◆ **Work request 1**
From the article below on Huawei's smartphone cameras, list every Huawei phone model it names.
◆ **Work request 2**
Using the article below on Huawei's smartphone cameras, decide whether each statement agrees with it, and quote the words that decide it:
(a) The P20 Pro included three cameras.
(b) The Mate 20 Pro kept the black and white camera.
(c) The superspectrum sensor captures images on red, green, and blue.
◆ **Work request 3**
Answer these questions from the article below on Huawei's smartphone cameras:
(a) Which upcoming phone contains the Light camera?
(b) Which two zoom levels did the Mate 20 Pro blend?
(c) Which superspectrum sensor color gets extra capture?
___ Document extract ___
With the announcement of Huawei’s P30 Pro, there’s a new type of sensor being used for smartphone cameras, as well as more zoom. What makes the P30 Pro so unique in the smartphone landscape?

It’s seen numerous leaks, but now that Huawei has gone official with the 2019 Huawei P-series phone, the P30 and P30 Pro, it’s time to look into what makes Huawei’s 2019 P-series so special.

After all, the handsets feature new sensors, new zoom capabilities, and more. You can expect to hear jargon uttered by marketing teams like “superspectrum” and “RYYB”, but what does this mean?

Before we get to that, it’s important to look at what made last year’s phones so interesting, which is part of what has kept them in the top charts for camera sensors. They weren’t just your ordinary phones, either, because each had something else going for them.

What the P20 Pro and Mate 20 Pro introduced

Last year’s releases for Huawei included the P20 Pro and Mate 20 Pro, two phones that changed the way cameras performed on phones.

To start 2018, Huawei’s P20 Pro included three cameras, connecting standard and telephoto cameras for a hybrid zoom, and incorporating the black and white sensor technology for improved details.

The Mate 20 Pro changed things once again, staying with the zoom concept that blended 3X and hybrid 5X zoom, but then shifting out the black and white camera for an ultra-wide camera that provided more ability to see the bigger picture, letting you zoom in and out for more camera control in a phone.

However, with the loss of the black and white sensor, the image quality, while still good, may lose out on some of that detail when capturing colour.

Trying to find a way to render a better picture through monochrome and colour isn’t something Huawei is alone in, and the Light camera inside the upcoming Nokia 9 PureView follows a similar approach, albeit with more cameras.

So without a monochromatic sensor, Huawei is focusing its efforts on a sensor that is a little bit different.

The Huawei Mate 20 Pro on the left, the Huawei P20 Pro on the right. Both phones use three cameras, but the technology isn’t the same.

Why the superspectrum sensor is different

Announced in the P30 and P30 Pro, Huawei is leveraging what is called a “superspectrum” sensor, a concept that relies on a slightly different sensor structure and filter, capturing images on a red, yellow, and blue sensor.

That is to say, it’s an RYYB sensor (or just an “RYB” sensor with more yellow capture), distinct from the traditional RGB sensors cameras tend to rely on, which have been around for quite some time.

Red, Yellow, Blue

The idea of photography being captured through red, green, and blue goes back to the 19th centuruy, where early colour photography captured in three distinct colour filtered photographs to blend for a full colour image. Almost every camera since these initial tests has relied on a system built from that approach, and “RGB” as it has become known — the ubiquitous red, green, and blue understanding of image makeup — is a major part of what makes camera work.
___ Data provided ___
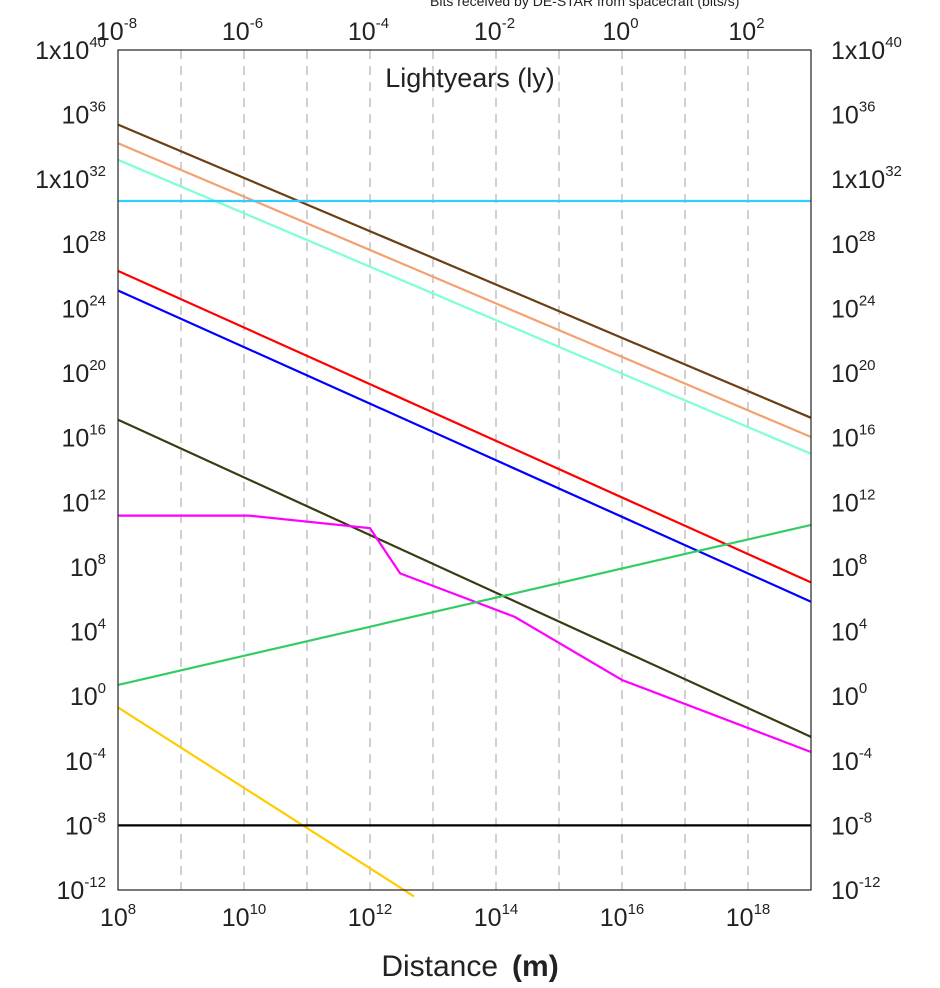 This screenshot has height=988, width=940. I want to click on top-x-tick-label: 10⁻⁶, so click(242, 30).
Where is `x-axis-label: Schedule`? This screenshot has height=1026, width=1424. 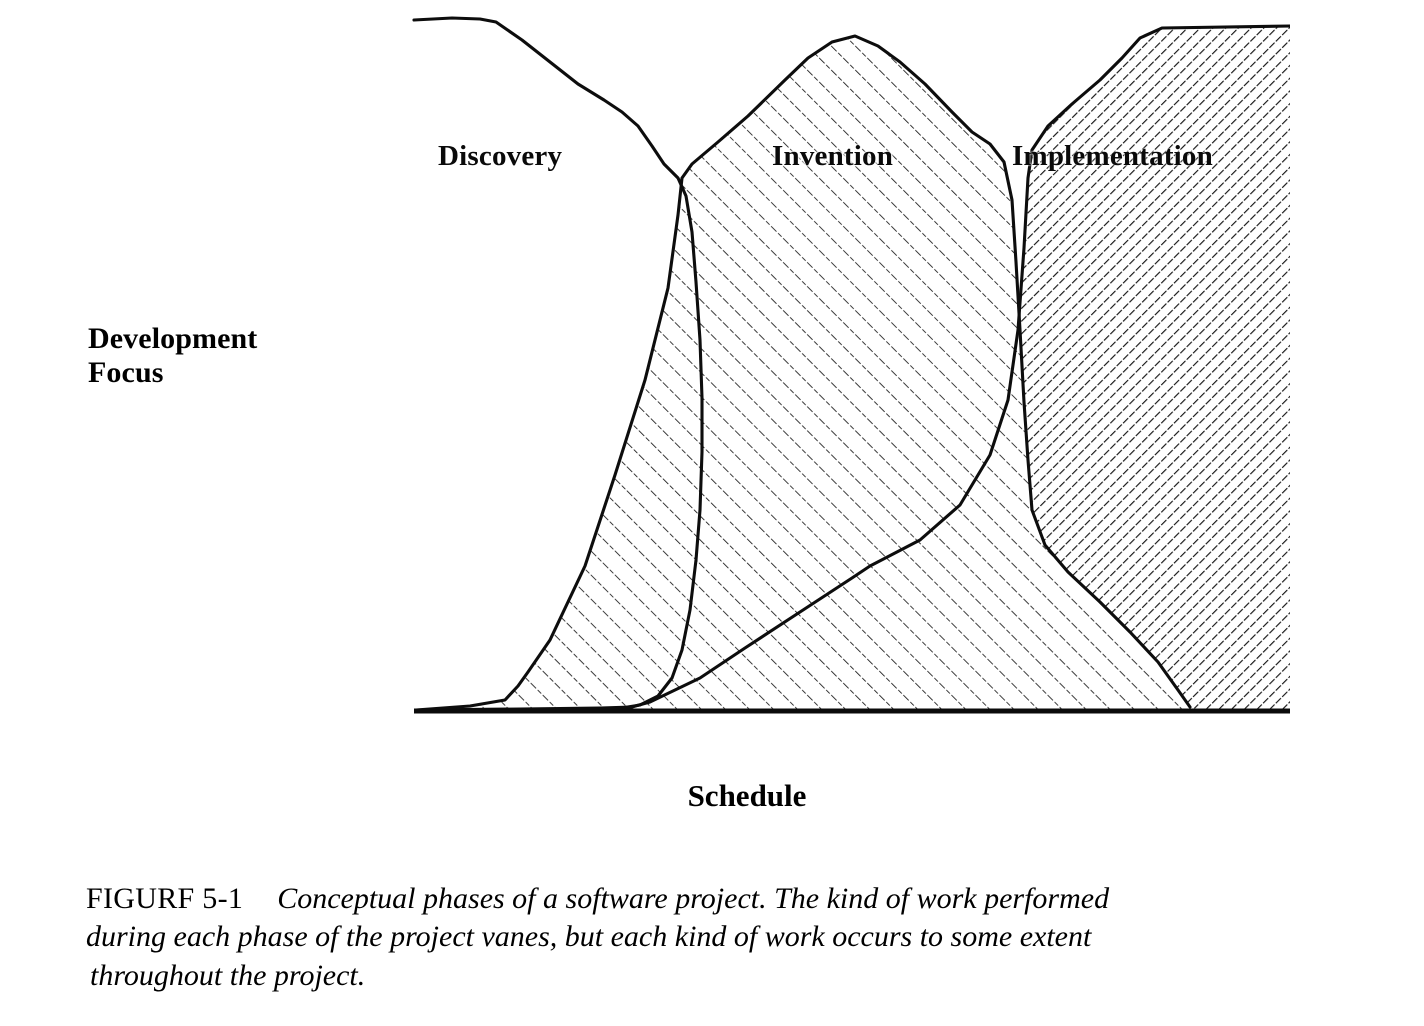 x-axis-label: Schedule is located at coordinates (747, 796).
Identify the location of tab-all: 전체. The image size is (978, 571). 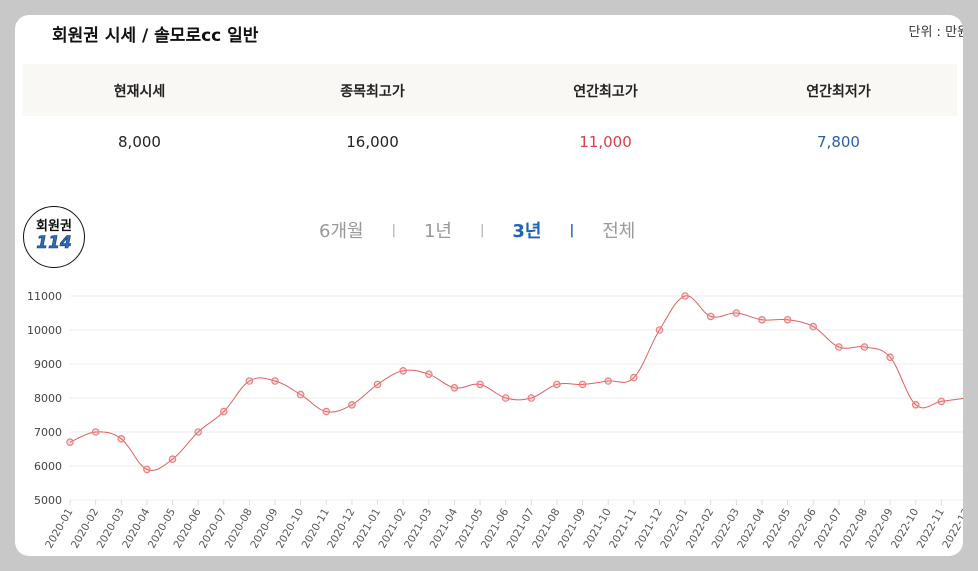
(619, 232).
___
◆ **Exercise result 1**
P30 Pro, P30, P20 Pro, Mate 20 Pro

◆ **Exercise result 2**
(a) Yes: "Huawei’s P20 Pro included three cameras"
(b) No: "shifting out the black and white camera for an ultra-wide camera"
(c) No: "capturing images on a red, yellow, and blue sensor"

◆ **Exercise result 3**
(a) The Nokia 9 PureView
(b) 3X and hybrid 5X zoom
(c) Yellow